Richard James Baker (born 29 May 1974) is a Scottish Labour politician and former member of the Scottish Parliament (MSP) for the North East Scotland region. He was first elected in the 2003 general election, when he was the youngest sitting MSP. He is a former member of Labour's Shadow Cabinet in the Scottish Parliament having served as the Shadow Cabinet Secretary for Justice and Shadow Cabinet Secretary for Finance.

Baker was born in Edinburgh to an Episcopalian priest father and English teacher mother, and is godson to the then Episcopalian Bishop of Aberdeen, Ian Begg. He was educated at the independent St. Bees School in Cumbria and at Aberdeen University. He was the elected president of the National Union of Students Scotland from 1998 till 2000 and before that the senior vice-president (an elected, full-time sabbatical officer post) at the University of Aberdeen students' representative council (now Aberdeen University Students' Association) in the academic year 1995/96. He is a former Scottish press officer of Help the Aged. Baker is a member of Unite the Union and the Co-operative Party.

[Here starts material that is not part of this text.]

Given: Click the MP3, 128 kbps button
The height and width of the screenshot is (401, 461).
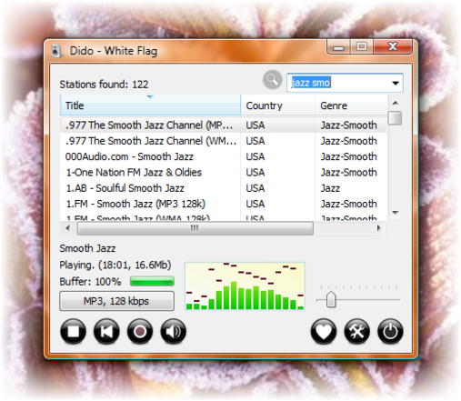Looking at the screenshot, I should (116, 301).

In the early part of 2014, he was selected as the Labour candidate for Aberdeen North in the 2015 UK general election, after current MP Frank Doran announced his retirement. However, he lost in the election to Scottish National Party candidate Kirsty Blackman.

In June 2015, Baker announced he would stand in the 2015 Scottish Labour Party deputy leadership election. When the result was announced, he had come third of the three candidates in a close contest with 30% of the vote.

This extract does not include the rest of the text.